In inner-city America, jobs, and infrastructure disappeared with the white flight of the 1960s and 1970s, and never really returned. While rural America waits for greatness, coal jobs have continued to sink, and in states that flipped from blue to red in 2016, none have seen manufacturing jobs grow. U.S. farm bankruptcies reached the highest level since 2011 in 2019. Even before COVID and the 2020 recession, rural America experienced a significant spike in suicide. Rural America leads in the abuse of opioids and methamphetamine, has the second-highest rate of alcohol abuse by 12 to 20-year-olds, the highest rate for binge drinking, and the highest rate for cigarette smoking and smokeless tobacco use.
The evidence is clear that as a whole, rural America is dying. There are pockets of rural success, such as DeWitt Arkansas. Still, for each DeWitt, there are a dozen Washtucnas. With each gasp from rural America, the rage increases. Corporate America interests have their knee on rural America’s neck. Instead of saying, “I can’t breathe,” rural America seems to be saying, “More weight.“
There is an old saying; a rising tide lifts all ships. Rural America needs to consider that the fight for equality by Black Lives Matter is a fight they should support. The same playbook that subjugated the inner-cities and with it a wide swath of BIPOC America is in use against rural America.

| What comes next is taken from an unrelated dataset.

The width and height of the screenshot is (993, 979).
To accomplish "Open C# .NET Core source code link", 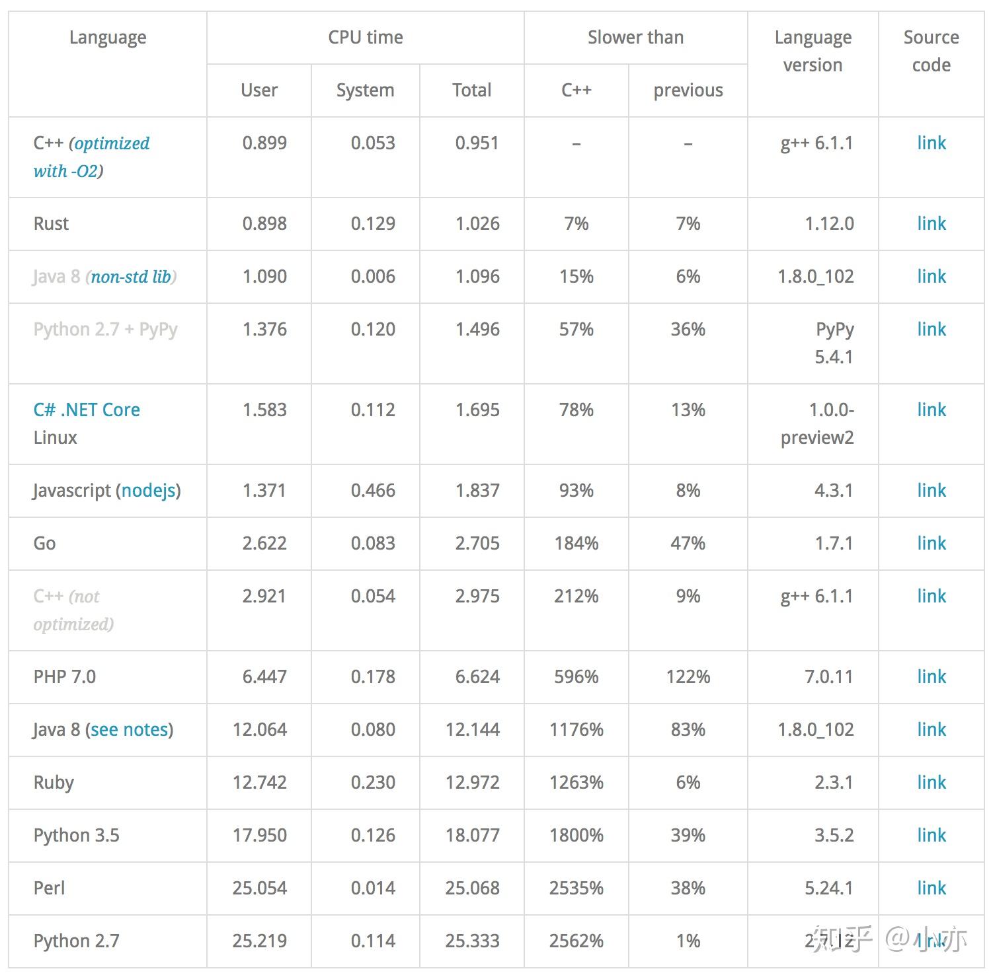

The same playbook – predatory banking, high fees, no access to healthy food, limited healthcare that is low quality, the marketing machines of corporate America telling you to spend your money on slow suicide. Corporate interests have crushed the mills, farms, factories, and small businesses that were your economic engines. Your students learn in low-quality schools lacking educational basics like high-speed internet access and STEM resources. They can’t compete in a college environment. The jobs? They aren’t coming back.
The warning bells of the decline of rural America have been clanging for decades in pop culture and music. From Randy Newman’s Baltimore, The Pretenders’ Ohio, and Bruce Springsteen’s Death To My Hometown. In parallel, Black musical artists have sounded the alarm through music since Edison created the phonograph. In more modern times, this includes Marvin Gaye’s masterpiece album, What’s Going On, NWA’s Straight Outta Compton, and Ghetto by Akon.
History has shown that when changes are made to support BIPOC people, all races improve. Without change, food, banking, and data deserts will continue to grow in rural America. Washington D.C. nor corporate America are coming to save you. On the contrary, they are bleeding you dry.